LOUISIANA-PACIFIC CORPORATION

and

THE BANK OF NEW YORK MELLON TRUST COMPANY, N.A.

Trustee

Fifth Supplemental Trust Indenture

Dated as of March 10, 2009

Supplementing that certain

Indenture

Dated as of April 2, 1999


FIFTH SUPPLEMENTAL INDENTURE

Fifth Supplemental Indenture, dated as of March 10, 2009, between Louisiana-Pacific Corporation, a corporation duly organized and existing under the laws of the State of Delaware (the “Company”), and The Bank of New York Mellon Trust Company, N.A., a national banking association duly incorporated under the laws of the United States of America, as trustee (the “Trustee”), amending that certain Second Supplemental Indenture, dated as of August 18, 2000 (the “Second Supplemental Indenture”), between the Company and the Trustee (as successor in interest to Bank One Trust Company, N.A.), supplementing that certain Indenture, dated as of April 2, 1999, between the Company and the Trustee (as successor in interest to The First National Bank of Chicago (the “Original Indenture”; the Original Indenture, as supplemented by the Second Supplemental Indenture, is herein referred to as the “Indenture”).

RECITALS

A. The Company has duly authorized the execution and delivery of the Original Indenture to provide for the issuance from time to time of its unsecured debentures, notes, or other evidences of indebtedness to be issued in one or more series as provided for in the Original Indenture.

B. The Company has duly authorized the execution and delivery of the Second Supplemental Indenture providing for the issuance of $200,000,000 aggregate principal amount of the Company’s 8.875% Senior Notes Due 2010 (the “Notes”).

C. Section 10.02 of the Original Indenture provides that a supplemental indenture may be entered into by the Company and the Trustee, with the consent of the holders of a majority in principal amount of the Outstanding Securities of each series affected by such supplemental indenture, for the purpose of adding any provisions to or changing in any manner or eliminating any of the provisions of the Original Indenture or of modifying in any manner the rights of the holders of Securities of such series under the Original Indenture.

D. The only series of Outstanding Securities affected by this Fifth Supplemental Indenture is the Notes. The Holders of a majority of the Outstanding Notes, by Act of such Holders delivered to the Company and the Trustee, have consented to the entry into this Fifth Supplemental Indenture by the Company and the Trustee, and the Company has been authorized by a Board Resolution to enter into this Fifth Supplemental Indenture with the Trustee.

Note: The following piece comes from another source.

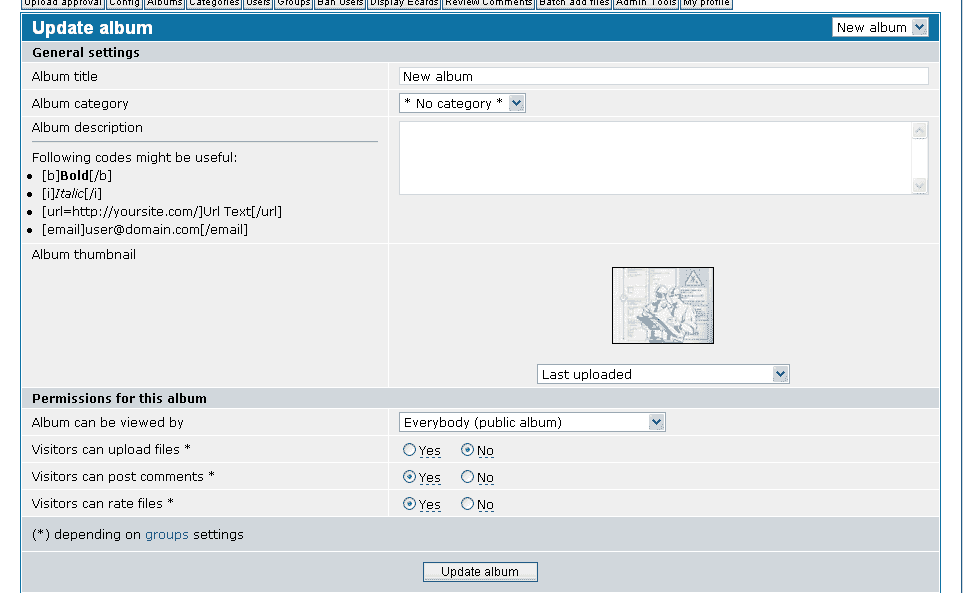Click the album thumbnail preview image
Image resolution: width=963 pixels, height=593 pixels.
point(663,306)
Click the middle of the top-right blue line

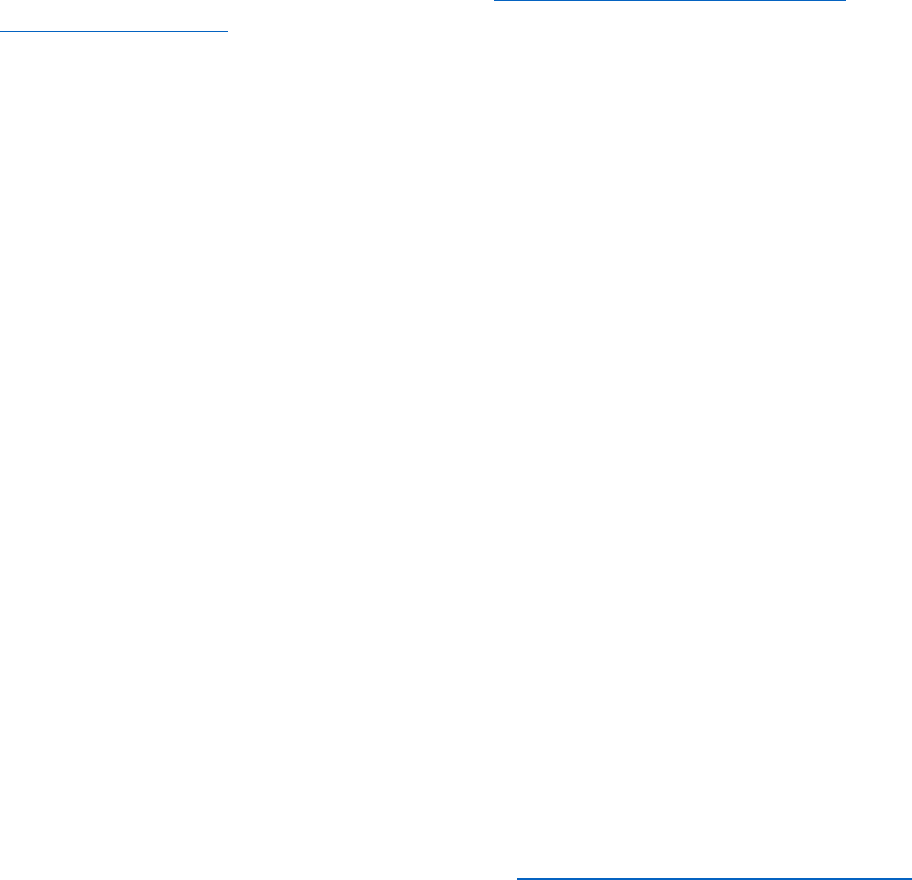pyautogui.click(x=669, y=1)
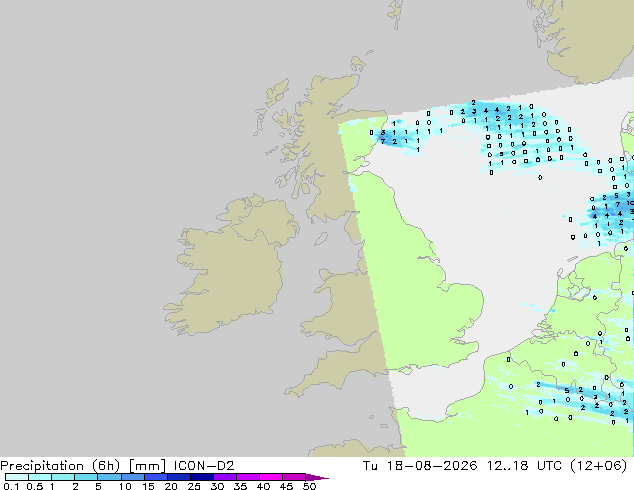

E. All acts and things necessary to make this Fifth Supplemental Indenture a valid agreement of the Company according to its terms have been done and performed, and the execution and delivery of this Fifth Supplemental Indenture have in all respects been duly authorized.

F. Capitalized terms herein which are not otherwise defined herein have the respective meanings ascribed to them in the Original Indenture.

NOW THEREFORE, in consideration of the premises and other good and valuable consideration, the receipt and sufficiency of which are hereby acknowledged, the Company and the Trustee hereby agree as follows:

1. Amendment . The Second Supplemental Indenture is amended as follows:

1.1. Section III.1 (Liens) is hereby deleted in its entirety and replaced with the words “SECTION III.1 [Intentionally Omitted].”


1.2. Section III.2 (Sale and Lease-Back Transactions) is hereby deleted in its entirety and replaced with the words “SECTION III.2 [Intentionally Omitted].”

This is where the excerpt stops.